» **TRY IT**
Whichever lines of the entries hold the word "screenshot" should be identified and copied.

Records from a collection
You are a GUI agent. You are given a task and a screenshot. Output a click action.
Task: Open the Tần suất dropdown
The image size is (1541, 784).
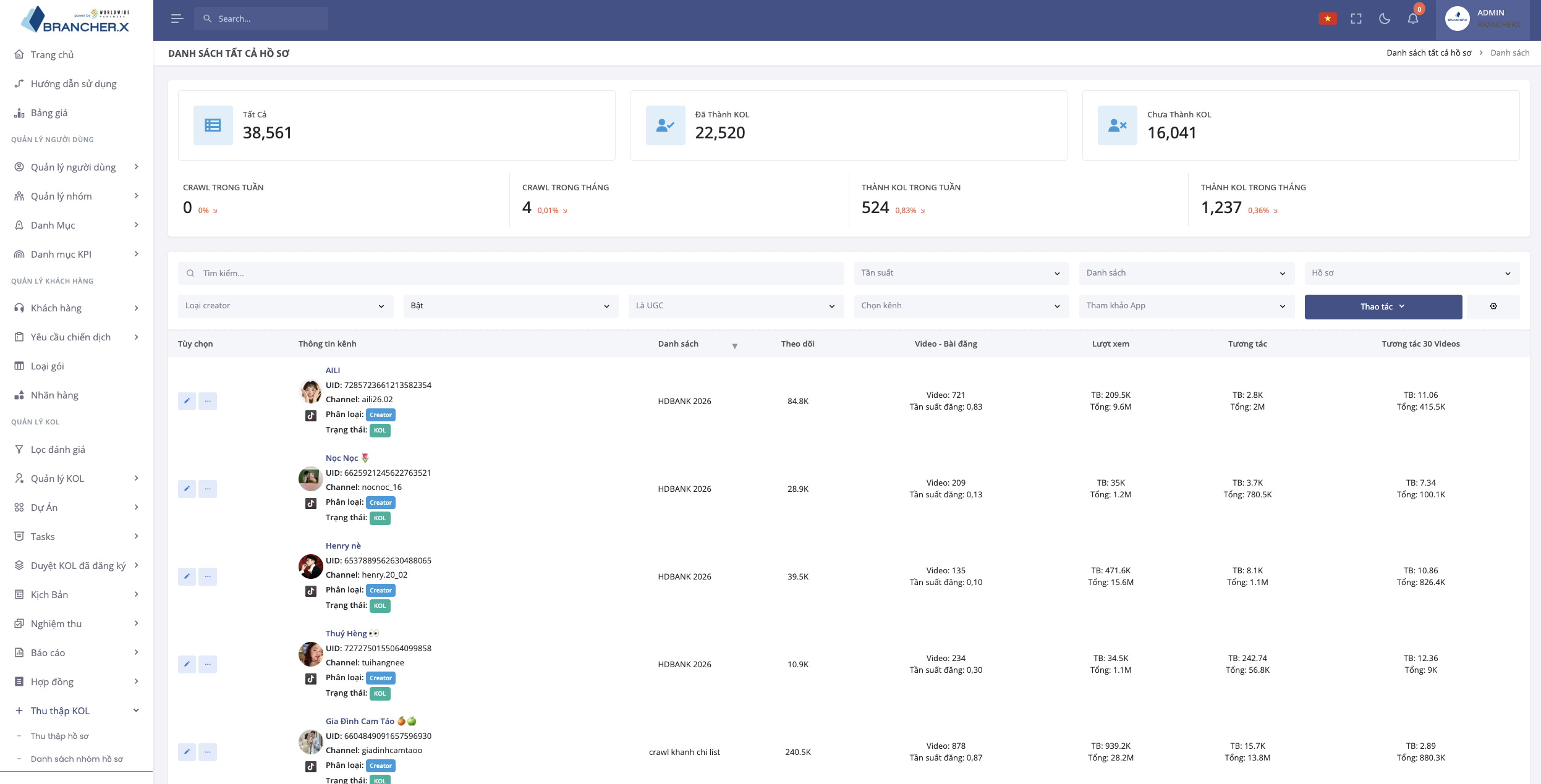[961, 273]
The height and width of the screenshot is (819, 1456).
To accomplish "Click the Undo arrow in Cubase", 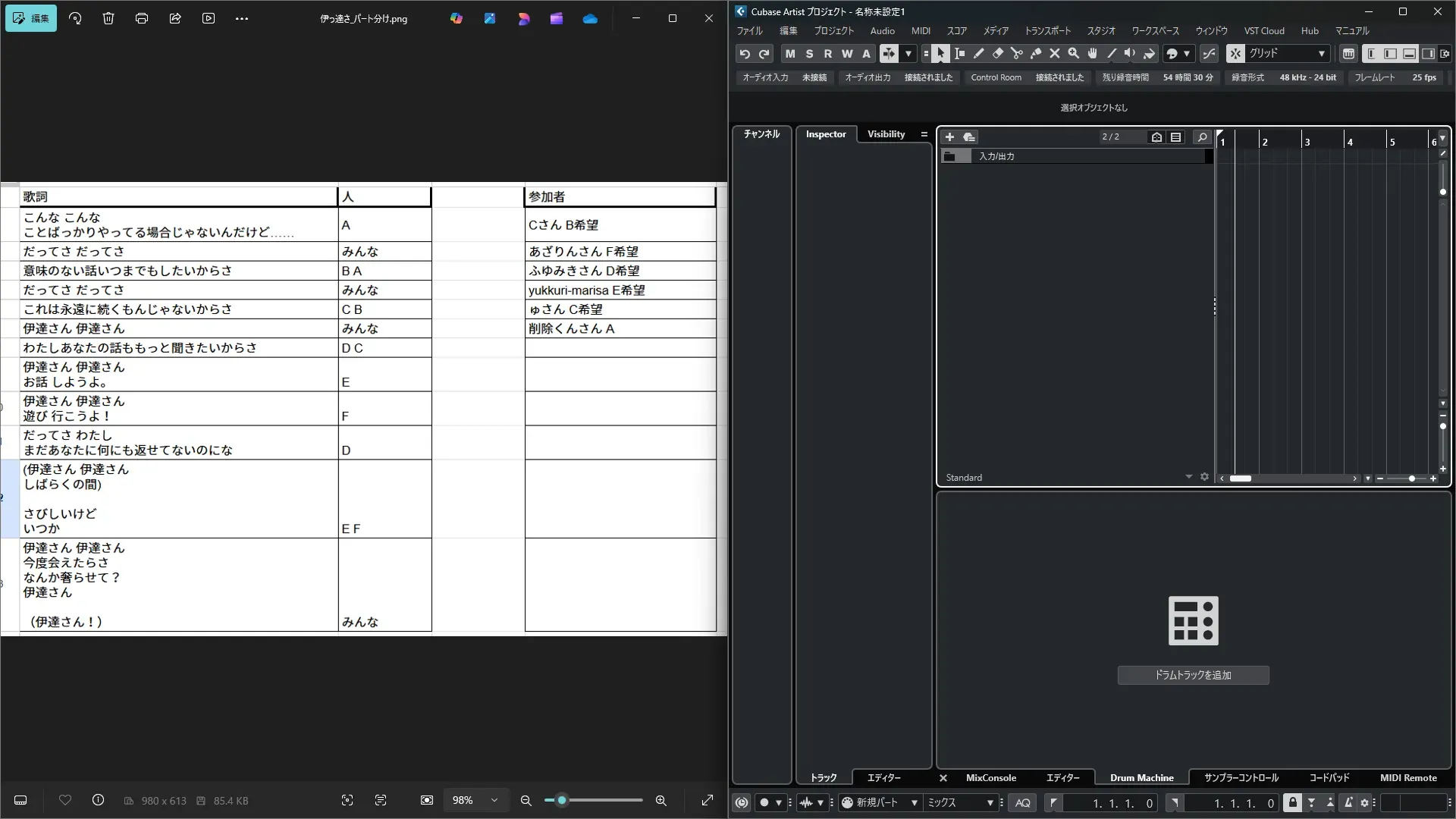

» **SOLUTION TO THE EXERCISE**
You are a GUI agent. You are given a task and a screenshot. Output a click action.
The height and width of the screenshot is (819, 1456).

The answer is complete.